Otro ejemplo concreto, y muy ilustrativo, lo encontramos en la observación
telescópica de la luna que, en 1609, realizaban Galileo y Thomas Harriot, cada
uno por su lado (Holton, G. 1998): mientras el primero, basado en un paradigma copernicano
(en el cual todos los cuerpos celestes debían ser similares a la tierra), veía
montañas y cráteres en la luna, Harriot, basado en la doctrina de Ptolomeo (en
la que los cuerpos celestes, a diferencia de la tierra, debían ser lisos), y utilizando el mismo instrumento que
Galileo, no los veía. Cuando Harriot leyó el libro de Galileo y,
entusiasmado por sus descubrimientos, se decidió a cambiar de paradigma, entonces sí los vio, e incluso con más
profusión que Galileo.

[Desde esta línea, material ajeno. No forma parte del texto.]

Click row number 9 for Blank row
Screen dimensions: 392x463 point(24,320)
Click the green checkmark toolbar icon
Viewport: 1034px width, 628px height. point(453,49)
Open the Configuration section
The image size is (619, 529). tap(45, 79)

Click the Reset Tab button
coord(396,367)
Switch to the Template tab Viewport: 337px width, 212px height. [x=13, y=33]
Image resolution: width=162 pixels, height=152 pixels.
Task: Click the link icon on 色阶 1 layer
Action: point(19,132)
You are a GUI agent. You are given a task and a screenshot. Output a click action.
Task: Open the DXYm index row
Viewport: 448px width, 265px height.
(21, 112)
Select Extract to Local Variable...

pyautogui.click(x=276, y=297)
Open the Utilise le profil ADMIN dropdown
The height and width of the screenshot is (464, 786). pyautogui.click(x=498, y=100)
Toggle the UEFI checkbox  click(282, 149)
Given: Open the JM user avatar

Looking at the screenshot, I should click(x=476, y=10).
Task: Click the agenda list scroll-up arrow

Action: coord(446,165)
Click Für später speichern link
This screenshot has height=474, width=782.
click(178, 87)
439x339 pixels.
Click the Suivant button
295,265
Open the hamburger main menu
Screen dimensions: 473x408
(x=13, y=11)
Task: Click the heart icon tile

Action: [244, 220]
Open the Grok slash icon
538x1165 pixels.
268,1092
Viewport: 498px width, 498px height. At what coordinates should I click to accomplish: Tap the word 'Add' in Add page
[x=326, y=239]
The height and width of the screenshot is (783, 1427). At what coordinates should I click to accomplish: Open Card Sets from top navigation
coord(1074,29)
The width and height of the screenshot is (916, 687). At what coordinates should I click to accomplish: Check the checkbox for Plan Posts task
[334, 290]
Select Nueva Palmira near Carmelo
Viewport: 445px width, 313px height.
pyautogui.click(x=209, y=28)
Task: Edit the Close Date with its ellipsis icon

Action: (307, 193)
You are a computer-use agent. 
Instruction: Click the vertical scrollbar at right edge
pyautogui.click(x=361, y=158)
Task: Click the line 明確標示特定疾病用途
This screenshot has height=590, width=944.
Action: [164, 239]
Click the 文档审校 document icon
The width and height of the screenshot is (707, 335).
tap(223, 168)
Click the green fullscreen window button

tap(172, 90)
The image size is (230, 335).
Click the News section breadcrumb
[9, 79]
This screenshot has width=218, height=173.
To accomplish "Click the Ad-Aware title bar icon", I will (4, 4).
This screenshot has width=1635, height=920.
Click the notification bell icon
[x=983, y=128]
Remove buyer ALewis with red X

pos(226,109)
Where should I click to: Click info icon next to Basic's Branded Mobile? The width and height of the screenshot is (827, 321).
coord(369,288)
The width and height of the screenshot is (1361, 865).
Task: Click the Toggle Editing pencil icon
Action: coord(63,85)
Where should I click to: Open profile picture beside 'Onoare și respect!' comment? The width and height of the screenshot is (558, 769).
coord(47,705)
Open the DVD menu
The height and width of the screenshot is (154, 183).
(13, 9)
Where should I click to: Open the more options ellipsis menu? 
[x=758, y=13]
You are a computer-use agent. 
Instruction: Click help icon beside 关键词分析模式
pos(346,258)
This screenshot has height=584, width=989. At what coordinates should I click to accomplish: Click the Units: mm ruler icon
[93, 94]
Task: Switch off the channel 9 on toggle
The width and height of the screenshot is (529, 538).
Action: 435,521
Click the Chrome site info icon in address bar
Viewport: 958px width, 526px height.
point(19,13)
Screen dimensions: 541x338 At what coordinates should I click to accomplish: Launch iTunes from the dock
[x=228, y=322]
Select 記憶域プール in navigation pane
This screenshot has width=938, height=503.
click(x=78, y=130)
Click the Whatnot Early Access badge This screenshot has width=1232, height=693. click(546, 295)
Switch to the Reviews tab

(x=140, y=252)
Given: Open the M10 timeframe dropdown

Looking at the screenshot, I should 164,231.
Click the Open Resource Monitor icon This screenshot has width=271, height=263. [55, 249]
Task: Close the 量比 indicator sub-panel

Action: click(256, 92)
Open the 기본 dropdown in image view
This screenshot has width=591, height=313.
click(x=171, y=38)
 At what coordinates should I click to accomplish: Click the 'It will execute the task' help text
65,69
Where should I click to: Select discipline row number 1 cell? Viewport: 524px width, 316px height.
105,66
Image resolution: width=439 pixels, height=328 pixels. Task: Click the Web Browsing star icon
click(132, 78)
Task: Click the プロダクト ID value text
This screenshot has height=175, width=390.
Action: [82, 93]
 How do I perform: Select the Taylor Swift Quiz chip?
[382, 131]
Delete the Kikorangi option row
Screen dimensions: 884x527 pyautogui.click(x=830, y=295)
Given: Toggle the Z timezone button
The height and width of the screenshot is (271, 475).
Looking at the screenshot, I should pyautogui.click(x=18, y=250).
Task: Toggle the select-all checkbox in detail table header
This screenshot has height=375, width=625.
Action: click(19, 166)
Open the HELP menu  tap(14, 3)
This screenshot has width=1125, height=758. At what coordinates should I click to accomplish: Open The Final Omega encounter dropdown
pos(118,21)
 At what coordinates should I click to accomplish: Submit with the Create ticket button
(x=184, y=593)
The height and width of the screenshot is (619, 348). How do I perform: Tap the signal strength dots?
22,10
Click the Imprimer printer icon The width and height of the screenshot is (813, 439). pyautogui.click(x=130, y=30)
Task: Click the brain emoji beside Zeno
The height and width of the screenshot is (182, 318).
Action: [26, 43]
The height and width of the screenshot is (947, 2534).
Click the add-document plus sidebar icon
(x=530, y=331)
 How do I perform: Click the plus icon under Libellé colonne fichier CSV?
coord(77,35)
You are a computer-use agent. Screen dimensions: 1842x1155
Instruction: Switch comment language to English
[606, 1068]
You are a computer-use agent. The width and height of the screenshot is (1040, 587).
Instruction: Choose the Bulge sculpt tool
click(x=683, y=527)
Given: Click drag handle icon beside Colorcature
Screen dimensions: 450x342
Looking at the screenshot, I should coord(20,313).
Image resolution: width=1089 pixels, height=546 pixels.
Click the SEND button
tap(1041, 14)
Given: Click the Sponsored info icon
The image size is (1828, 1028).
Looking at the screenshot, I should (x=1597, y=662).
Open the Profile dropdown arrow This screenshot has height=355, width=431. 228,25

He destacado las frases anteriores para resaltar la
importancia del observador, siempre (e inevitablemente) provisto de un
paradigma teórico preexistente a su observación, y su influencia sobre la
interpretación de los fenómenos. En la misma forma, la comprensión de la fuerza
gravitacional será distinta vista desde el paradigma newtoniano que desde el
einsteniano, y así podríamos multiplicar los ejemplos.
[1] Nótese, tan solo como otro ejemplo de lo mencionado en el capítulo
anterior, la metáfora utilizada aquí, donde los árboles, una parte de ellos,
son el vehículo del tópico que interesa.
[2] Aunque hay notables excepciones en la historia del psicoanálisis (algunas
universitarias, pero otras no, incluyendo clérigos y amas de casa, etc.), y aun
hoy en día.
[3] En la práctica, tan solo los médicos y psicólogos tienen licencia
legal para ver pacientes, y si en sus
comienzos la formación analítica fue estrictamente privada, por razones que ya
hoy no tienen razón de ser, así ha continuado siendo, no obstante, hasta
nuestros días.
[4] Ideal que, lamentablemente, impregnó también a las ciencias del
hombre, llevando a la psicología, por ejemplo, a aberraciones como los “laboratorios
de conducta”, donde en vez de hombres había ratas sometidas a experimentación
“psicológica”. El salto lógico ulterior fue ver y tratar a los hombres como
ratas, obviando todo lo que hay de más “humano” en aquellos.